A car speedometer shows, among other things, the total number of kilometers the car has covered. This makes it possible to determine whether the car has travelled more or less kilometers when leasing.

Excess and shortfall mileage in leasing: how to avoid additional payments

The mileage limit plays a decisive role in many leasing contracts, as it determines the maximum mileage during the term of the contract. Depending on the individual agreements of a leasing contract, additional kilometers can lead to an additional financial burden. We explain what excess mileage and reduced mileage mean when leasing and what tips you can use to avoid additional costs.

Leasing kilometers specified in the contract

With mileage leasing, the mileage limit is a contractually stipulated component. This specifies a maximum number of kilometers that the lessee may cover with the vehicle during the term of the contract without incurring additional costs. This kilometer limit is determined at the beginning of the contract in consultation between the lessor and the lessee.
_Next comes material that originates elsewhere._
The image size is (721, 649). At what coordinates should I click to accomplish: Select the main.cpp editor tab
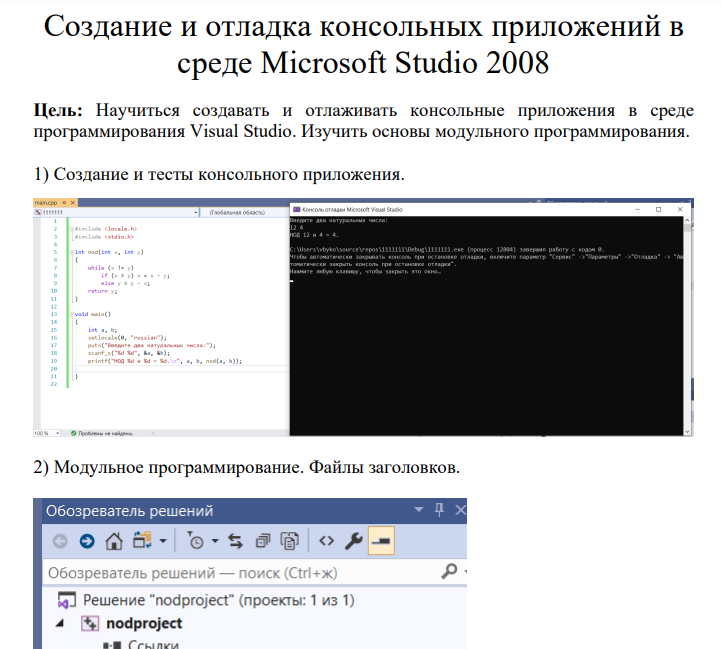tap(47, 202)
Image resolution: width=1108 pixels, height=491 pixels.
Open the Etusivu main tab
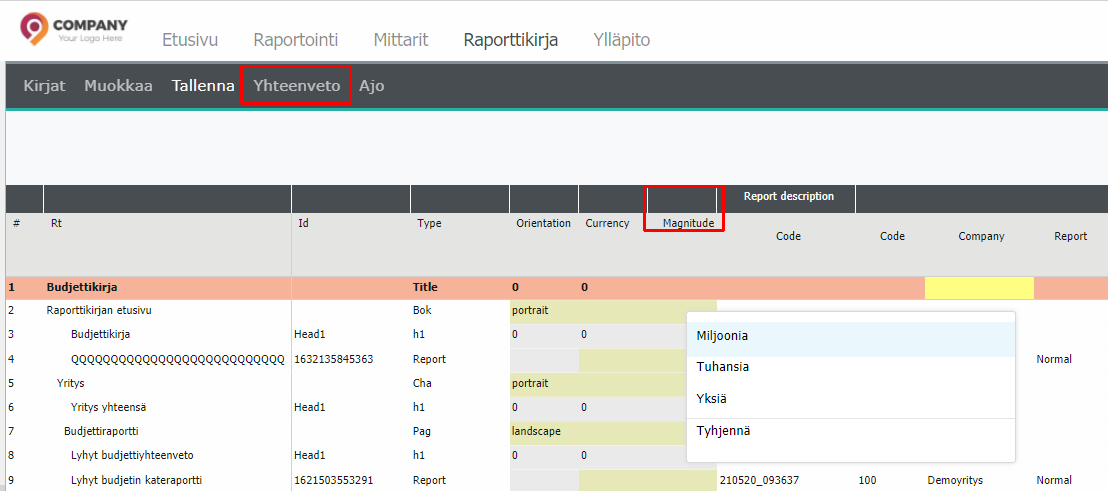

When concluding a leasing contract with mileage leasing, it is advisable to realistically estimate the expected annual mileage. The usual driving habits, such as commuting to work, planned trips and other regular journeys, should be taken into account. It is advisable to allow for a certain margin to allow for unforeseen kilometers. It should also be checked whether the contract allows the mileage limit to be adjusted during the contract term in order to adapt it to the actual mileage.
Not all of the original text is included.